YOUR TASK:
Retype, word for word, every line starting at the line with "Task: Click the Search" and ending with the final line of the entries; skip the pictures.

DATA:
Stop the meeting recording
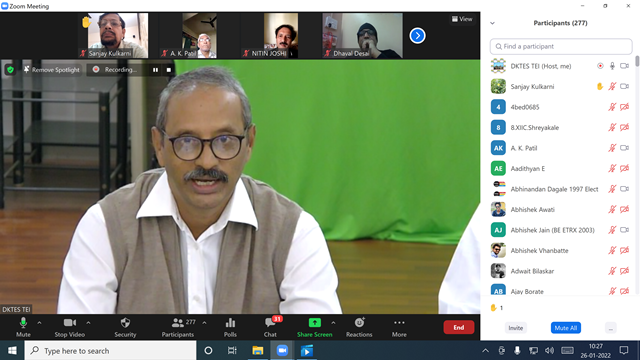 (169, 70)
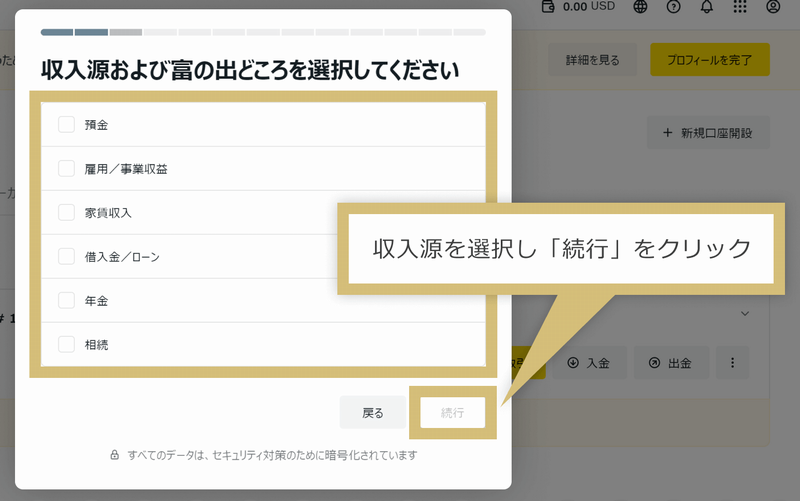The height and width of the screenshot is (501, 800).
Task: Choose the 相続 option in list
Action: point(67,344)
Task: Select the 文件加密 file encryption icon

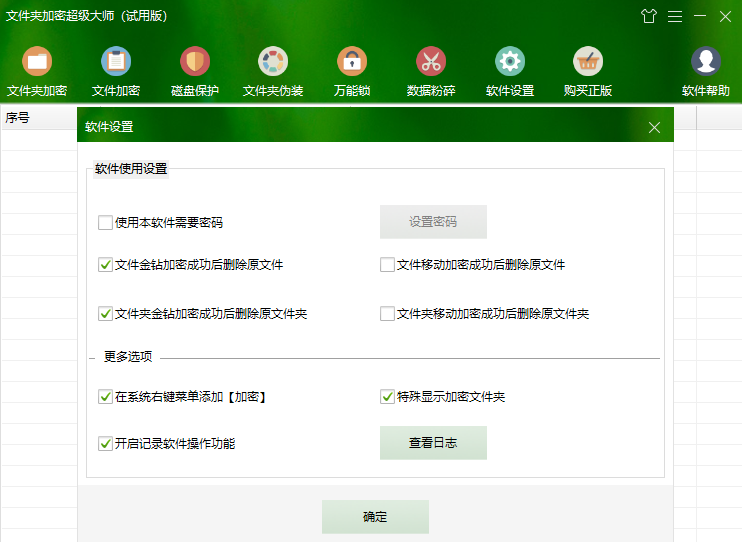Action: [x=116, y=62]
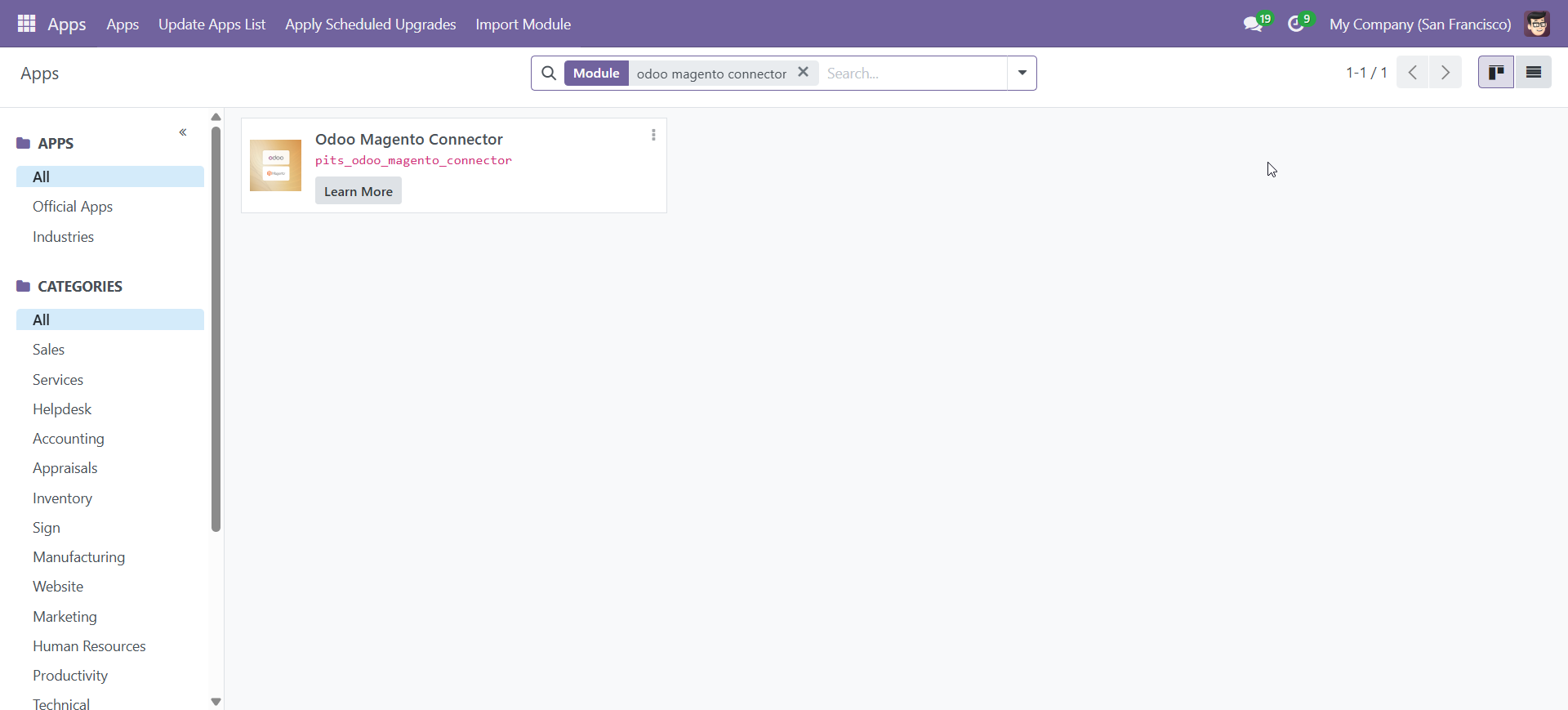Click inside the Search input field
The image size is (1568, 710).
pos(912,74)
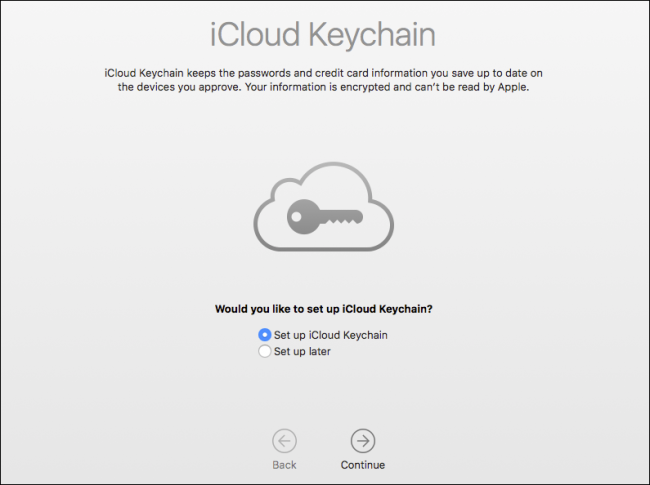Click the jagged teeth of the key

(341, 222)
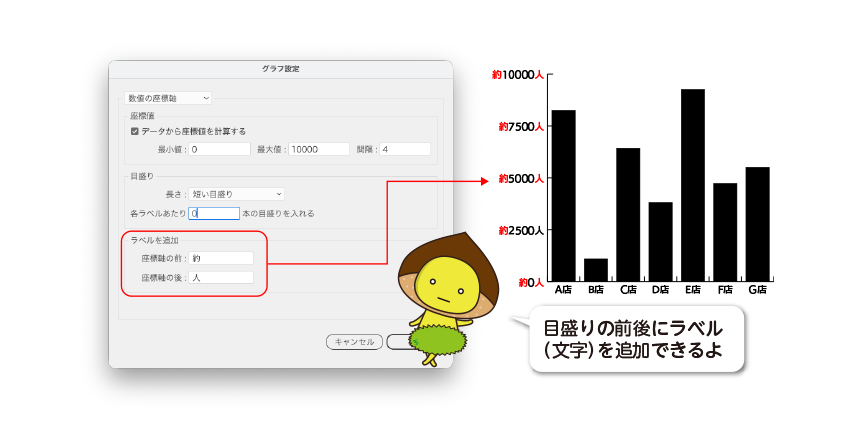The image size is (860, 441).
Task: Click the 目盛りの前後にラベル speech bubble
Action: click(636, 339)
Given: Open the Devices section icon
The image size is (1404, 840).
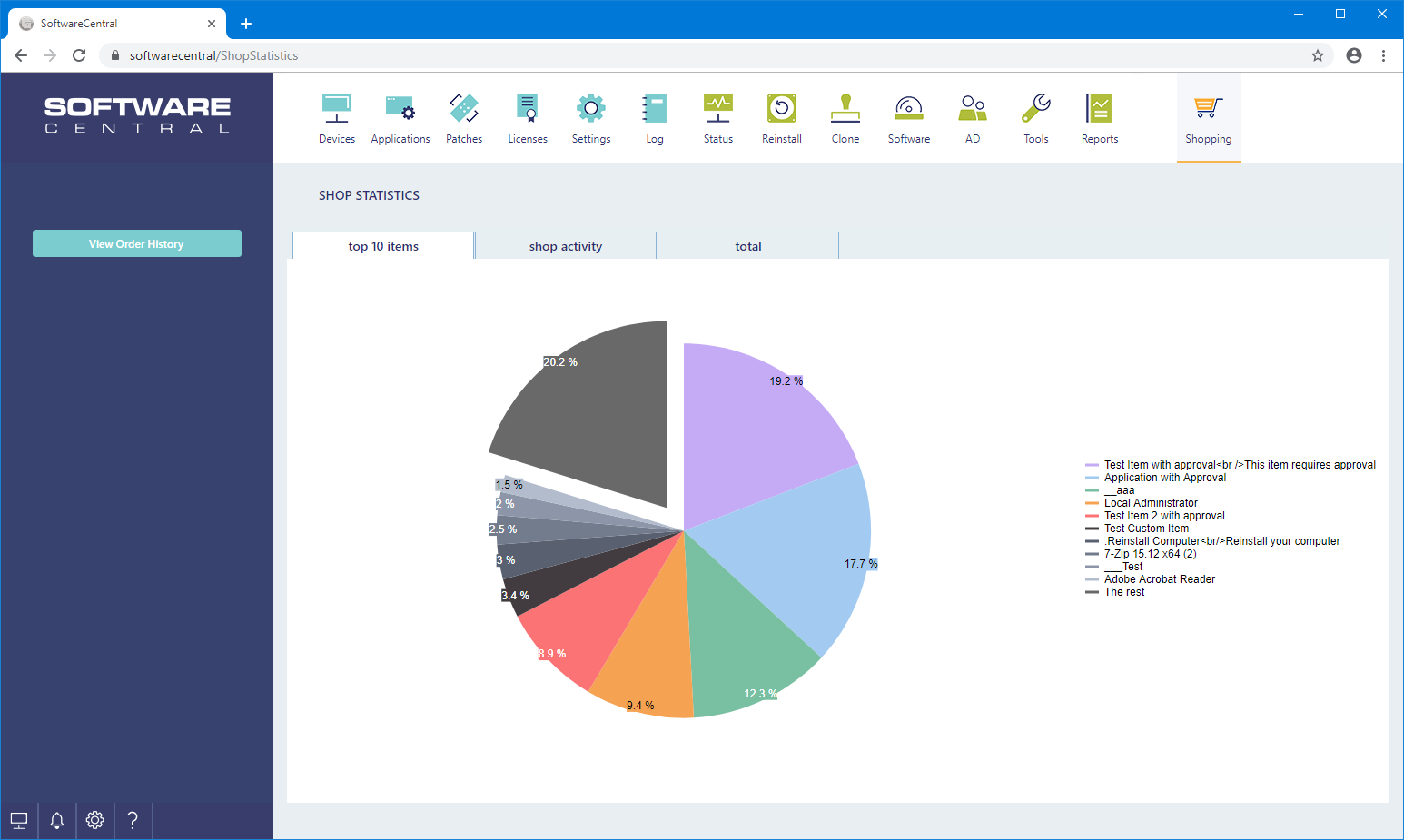Looking at the screenshot, I should point(336,109).
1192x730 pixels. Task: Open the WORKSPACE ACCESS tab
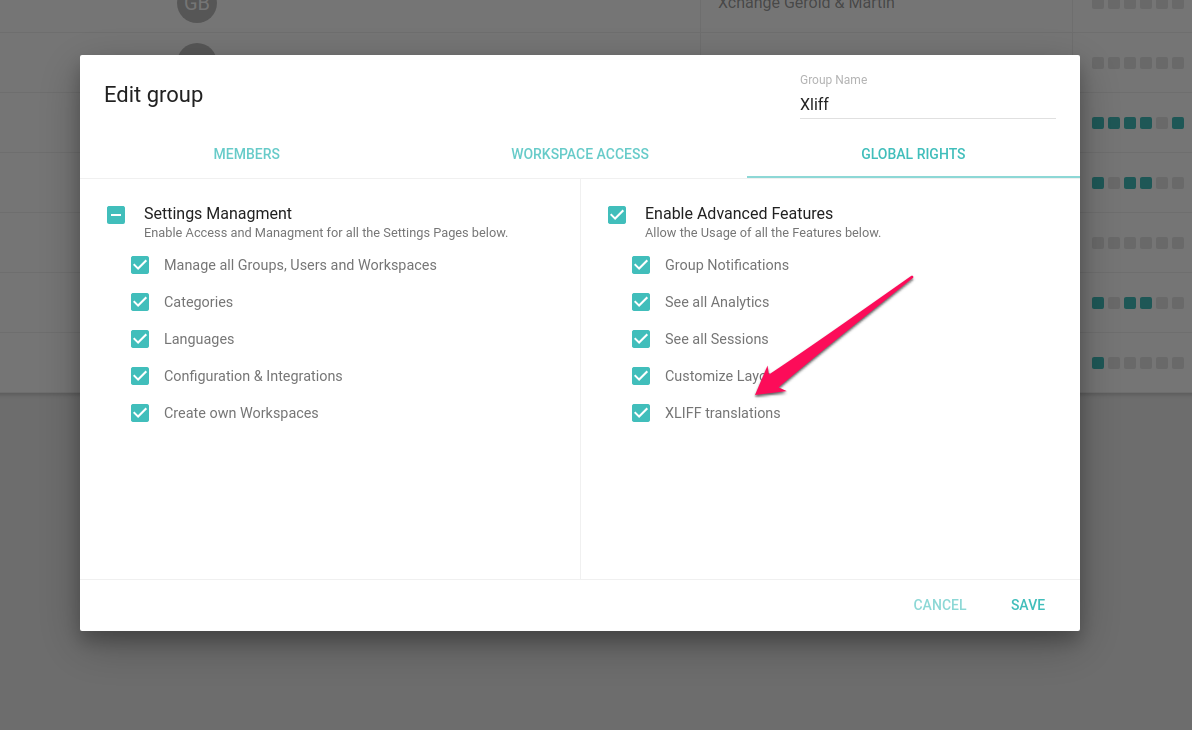[580, 154]
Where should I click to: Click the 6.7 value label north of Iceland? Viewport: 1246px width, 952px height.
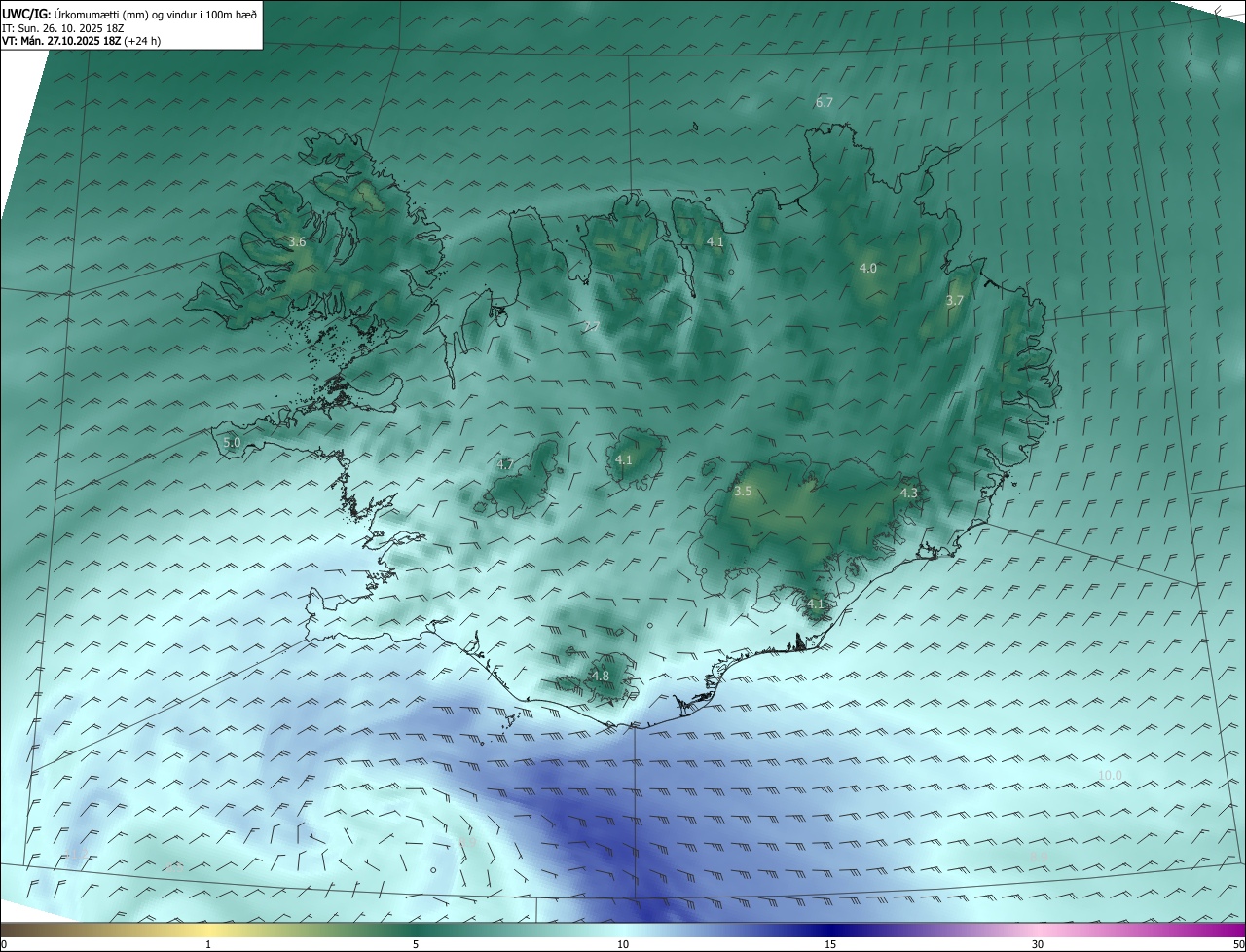click(824, 103)
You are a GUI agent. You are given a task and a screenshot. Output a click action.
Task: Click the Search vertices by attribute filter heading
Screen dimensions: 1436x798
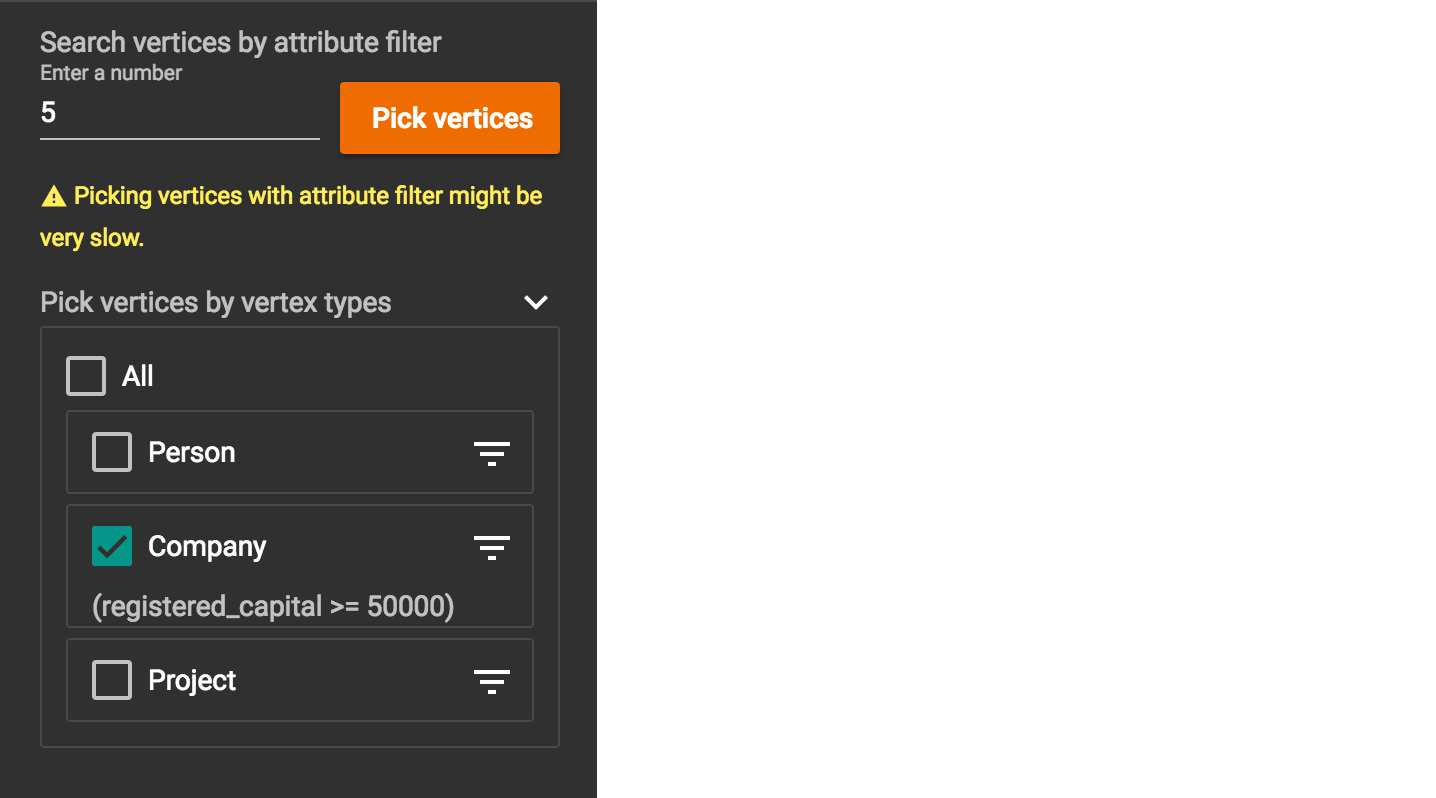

COMPLETED TASK:
Task: Click the Search vertices by attribute filter heading
Screen dimensions: 1436x798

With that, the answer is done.